Pull out the lines between the one containing "Given: Toggle the size aspect ratio lock" and the one containing "pyautogui.click(x=1876, y=1013)", inclusive, and reproduce them word for word with no other rows.

##### Data lines

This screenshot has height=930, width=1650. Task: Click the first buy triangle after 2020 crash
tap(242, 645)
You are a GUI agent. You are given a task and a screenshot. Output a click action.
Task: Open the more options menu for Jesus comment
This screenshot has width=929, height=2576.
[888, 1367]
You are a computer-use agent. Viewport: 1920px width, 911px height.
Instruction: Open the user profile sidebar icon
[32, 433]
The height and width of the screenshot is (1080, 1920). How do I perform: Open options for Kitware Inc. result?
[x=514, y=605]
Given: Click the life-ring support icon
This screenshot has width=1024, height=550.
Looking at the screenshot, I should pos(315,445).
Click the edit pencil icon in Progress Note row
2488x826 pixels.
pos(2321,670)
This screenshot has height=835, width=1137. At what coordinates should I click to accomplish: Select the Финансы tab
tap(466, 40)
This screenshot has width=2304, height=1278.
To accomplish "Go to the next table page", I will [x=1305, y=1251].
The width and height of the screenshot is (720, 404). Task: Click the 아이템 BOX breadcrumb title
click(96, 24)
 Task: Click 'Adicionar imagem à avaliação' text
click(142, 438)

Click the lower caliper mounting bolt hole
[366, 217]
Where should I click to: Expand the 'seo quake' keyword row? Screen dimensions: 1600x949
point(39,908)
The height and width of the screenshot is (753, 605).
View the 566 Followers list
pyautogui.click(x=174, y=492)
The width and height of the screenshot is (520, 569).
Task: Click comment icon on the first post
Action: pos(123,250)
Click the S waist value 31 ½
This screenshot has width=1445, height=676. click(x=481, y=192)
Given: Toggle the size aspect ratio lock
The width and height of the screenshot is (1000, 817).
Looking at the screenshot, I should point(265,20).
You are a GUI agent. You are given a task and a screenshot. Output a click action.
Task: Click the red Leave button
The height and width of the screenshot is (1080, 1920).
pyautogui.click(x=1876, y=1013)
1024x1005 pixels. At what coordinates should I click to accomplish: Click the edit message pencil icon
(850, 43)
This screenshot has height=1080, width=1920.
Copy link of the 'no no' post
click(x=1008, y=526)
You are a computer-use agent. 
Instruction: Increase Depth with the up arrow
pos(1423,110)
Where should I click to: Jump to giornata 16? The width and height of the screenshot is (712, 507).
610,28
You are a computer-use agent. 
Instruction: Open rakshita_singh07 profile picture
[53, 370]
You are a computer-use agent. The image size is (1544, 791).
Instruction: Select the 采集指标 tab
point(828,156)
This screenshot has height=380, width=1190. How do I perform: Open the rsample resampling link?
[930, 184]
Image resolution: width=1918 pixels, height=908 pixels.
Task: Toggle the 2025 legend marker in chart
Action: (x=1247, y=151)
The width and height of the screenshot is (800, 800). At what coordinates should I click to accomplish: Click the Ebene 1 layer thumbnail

##########

--- Exercise solution ---
Given: Toggle the size aspect ratio lock
The width and height of the screenshot is (1000, 817).
Looking at the screenshot, I should point(265,20).
You are a GUI agent. You are given a task and a screenshot. Output a click action.
Task: Click the red Leave button
The height and width of the screenshot is (1080, 1920).
pyautogui.click(x=1876, y=1013)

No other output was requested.